Table of Contents
Fetching ...

APLA: Additional Perturbation for Latent Noise with Adversarial Training Enables Consistency

Yupu Yao, Shangqi Deng, Zihan Cao, Harry Zhang, Liang-Jian Deng

TL;DR

This work tackles frame-to-frame inconsistency in diffusion-based video generation by introducing APLA, a lightweight perturbation mechanism that captures intrinsic input information via a Video Generation Transformer (VGT). The VGT operates as a decoder-only Transformer, with two variants (VGT-Pure and VGT-Hyper) that generate tiny latent perturbations to refine temporal predictions without substantially altering content. A Hyper-Loss combines $L_{MSE}$, $L_{L1}$, and perceptual loss to better preserve details, and adversarial training with a 1×1 discriminator enforces temporal coherence across frames. Evaluations demonstrate improved frame consistency (FCI) and semantic alignment (CLIP) in both reconstruction and text-to-video tasks, achieving state-of-the-art results on representative video benchmarks. Overall, APLA offers a practical pathway to more stable, high-quality video synthesis by leveraging intrinsic information and adversarial regularization on top of pre-trained diffusion models.

Abstract

Diffusion models have exhibited promising progress in video generation. However, they often struggle to retain consistent details within local regions across frames. One underlying cause is that traditional diffusion models approximate Gaussian noise distribution by utilizing predictive noise, without fully accounting for the impact of inherent information within the input itself. Additionally, these models emphasize the distinction between predictions and references, neglecting information intrinsic to the videos. To address this limitation, inspired by the self-attention mechanism, we propose a novel text-to-video (T2V) generation network structure based on diffusion models, dubbed Additional Perturbation for Latent noise with Adversarial training (APLA). Our approach only necessitates a single video as input and builds upon pre-trained stable diffusion networks. Notably, we introduce an additional compact network, known as the Video Generation Transformer (VGT). This auxiliary component is designed to extract perturbations from the inherent information contained within the input, thereby refining inconsistent pixels during temporal predictions. We leverage a hybrid architecture of transformers and convolutions to compensate for temporal intricacies, enhancing consistency between different frames within the video. Experiments demonstrate a noticeable improvement in the consistency of the generated videos both qualitatively and quantitatively.

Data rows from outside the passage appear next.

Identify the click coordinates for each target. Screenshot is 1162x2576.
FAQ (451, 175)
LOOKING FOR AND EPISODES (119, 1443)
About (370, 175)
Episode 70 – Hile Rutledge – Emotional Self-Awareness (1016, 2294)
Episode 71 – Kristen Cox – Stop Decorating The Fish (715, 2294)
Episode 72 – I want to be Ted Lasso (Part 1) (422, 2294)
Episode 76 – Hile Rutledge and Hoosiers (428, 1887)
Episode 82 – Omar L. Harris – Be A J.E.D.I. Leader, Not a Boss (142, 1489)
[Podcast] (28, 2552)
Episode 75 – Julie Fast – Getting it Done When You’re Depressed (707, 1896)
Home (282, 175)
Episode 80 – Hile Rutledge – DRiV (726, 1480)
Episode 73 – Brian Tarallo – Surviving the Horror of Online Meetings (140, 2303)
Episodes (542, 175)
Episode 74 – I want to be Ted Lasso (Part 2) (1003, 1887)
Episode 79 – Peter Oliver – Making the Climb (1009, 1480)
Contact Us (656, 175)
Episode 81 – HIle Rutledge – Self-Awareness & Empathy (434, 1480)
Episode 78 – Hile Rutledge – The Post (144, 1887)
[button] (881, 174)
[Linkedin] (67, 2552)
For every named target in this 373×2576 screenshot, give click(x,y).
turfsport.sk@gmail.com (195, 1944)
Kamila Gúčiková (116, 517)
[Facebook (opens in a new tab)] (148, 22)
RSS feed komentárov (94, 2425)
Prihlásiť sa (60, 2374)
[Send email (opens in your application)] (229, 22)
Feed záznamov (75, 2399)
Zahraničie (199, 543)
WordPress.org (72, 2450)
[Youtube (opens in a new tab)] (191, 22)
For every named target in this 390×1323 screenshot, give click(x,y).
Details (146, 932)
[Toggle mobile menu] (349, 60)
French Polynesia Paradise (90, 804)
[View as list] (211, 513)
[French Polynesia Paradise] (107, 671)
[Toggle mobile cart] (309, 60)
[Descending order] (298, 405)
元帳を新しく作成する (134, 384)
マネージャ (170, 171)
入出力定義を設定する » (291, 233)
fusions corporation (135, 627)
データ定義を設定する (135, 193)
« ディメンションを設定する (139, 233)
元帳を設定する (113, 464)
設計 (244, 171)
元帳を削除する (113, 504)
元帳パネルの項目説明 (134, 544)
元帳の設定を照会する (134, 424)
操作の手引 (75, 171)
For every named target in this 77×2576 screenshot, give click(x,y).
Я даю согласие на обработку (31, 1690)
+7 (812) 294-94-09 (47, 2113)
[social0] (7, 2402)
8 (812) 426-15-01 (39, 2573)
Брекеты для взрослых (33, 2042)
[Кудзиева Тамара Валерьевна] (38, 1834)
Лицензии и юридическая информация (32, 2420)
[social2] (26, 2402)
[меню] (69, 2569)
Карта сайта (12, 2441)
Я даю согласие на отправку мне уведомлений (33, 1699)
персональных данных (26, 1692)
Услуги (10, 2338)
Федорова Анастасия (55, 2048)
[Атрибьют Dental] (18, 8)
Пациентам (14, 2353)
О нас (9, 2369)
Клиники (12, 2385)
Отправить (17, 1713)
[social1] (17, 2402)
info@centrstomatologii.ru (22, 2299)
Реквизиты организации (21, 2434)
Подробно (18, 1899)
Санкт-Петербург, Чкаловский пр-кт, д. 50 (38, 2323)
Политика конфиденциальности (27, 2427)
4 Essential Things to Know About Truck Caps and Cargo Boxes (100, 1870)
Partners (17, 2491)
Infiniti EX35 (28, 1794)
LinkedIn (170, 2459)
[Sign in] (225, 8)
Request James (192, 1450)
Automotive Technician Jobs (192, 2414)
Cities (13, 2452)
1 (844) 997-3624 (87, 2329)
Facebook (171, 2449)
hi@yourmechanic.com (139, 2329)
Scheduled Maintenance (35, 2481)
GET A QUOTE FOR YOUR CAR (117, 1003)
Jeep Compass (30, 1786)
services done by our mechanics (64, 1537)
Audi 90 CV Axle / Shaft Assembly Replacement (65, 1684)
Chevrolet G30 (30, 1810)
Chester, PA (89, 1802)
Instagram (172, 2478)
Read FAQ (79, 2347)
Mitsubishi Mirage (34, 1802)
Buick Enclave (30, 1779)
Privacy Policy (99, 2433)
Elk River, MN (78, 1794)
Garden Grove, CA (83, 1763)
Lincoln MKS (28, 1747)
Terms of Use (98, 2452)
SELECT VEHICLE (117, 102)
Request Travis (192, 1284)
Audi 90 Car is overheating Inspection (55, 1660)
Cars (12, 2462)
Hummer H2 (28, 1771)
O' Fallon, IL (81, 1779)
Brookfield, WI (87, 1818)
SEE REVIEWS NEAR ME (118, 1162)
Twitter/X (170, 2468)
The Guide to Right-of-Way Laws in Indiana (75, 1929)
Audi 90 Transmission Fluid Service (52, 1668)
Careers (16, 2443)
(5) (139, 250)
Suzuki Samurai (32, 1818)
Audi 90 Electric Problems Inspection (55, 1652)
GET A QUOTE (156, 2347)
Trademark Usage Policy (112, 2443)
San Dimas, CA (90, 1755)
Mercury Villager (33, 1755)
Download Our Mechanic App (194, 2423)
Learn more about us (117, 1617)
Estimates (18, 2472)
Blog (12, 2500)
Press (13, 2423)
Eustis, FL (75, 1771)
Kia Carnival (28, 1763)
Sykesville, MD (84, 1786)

APLA: Additional Perturbation for Latent Noise with Adversarial Training Enables Consistency

TL;DR

This work tackles frame-to-frame inconsistency in diffusion-based video generation by introducing APLA, a lightweight perturbation mechanism that captures intrinsic input information via a Video Generation Transformer (VGT). The VGT operates as a decoder-only Transformer, with two variants (VGT-Pure and VGT-Hyper) that generate tiny latent perturbations to refine temporal predictions without substantially altering content. A Hyper-Loss combines , , and perceptual loss to better preserve details, and adversarial training with a 1×1 discriminator enforces temporal coherence across frames. Evaluations demonstrate improved frame consistency (FCI) and semantic alignment (CLIP) in both reconstruction and text-to-video tasks, achieving state-of-the-art results on representative video benchmarks. Overall, APLA offers a practical pathway to more stable, high-quality video synthesis by leveraging intrinsic information and adversarial regularization on top of pre-trained diffusion models.

Abstract

Diffusion models have exhibited promising progress in video generation. However, they often struggle to retain consistent details within local regions across frames. One underlying cause is that traditional diffusion models approximate Gaussian noise distribution by utilizing predictive noise, without fully accounting for the impact of inherent information within the input itself. Additionally, these models emphasize the distinction between predictions and references, neglecting information intrinsic to the videos. To address this limitation, inspired by the self-attention mechanism, we propose a novel text-to-video (T2V) generation network structure based on diffusion models, dubbed Additional Perturbation for Latent noise with Adversarial training (APLA). Our approach only necessitates a single video as input and builds upon pre-trained stable diffusion networks. Notably, we introduce an additional compact network, known as the Video Generation Transformer (VGT). This auxiliary component is designed to extract perturbations from the inherent information contained within the input, thereby refining inconsistent pixels during temporal predictions. We leverage a hybrid architecture of transformers and convolutions to compensate for temporal intricacies, enhancing consistency between different frames within the video. Experiments demonstrate a noticeable improvement in the consistency of the generated videos both qualitatively and quantitatively.
Paper Structure (15 sections, 20 equations, 5 figures, 3 tables, 1 algorithm)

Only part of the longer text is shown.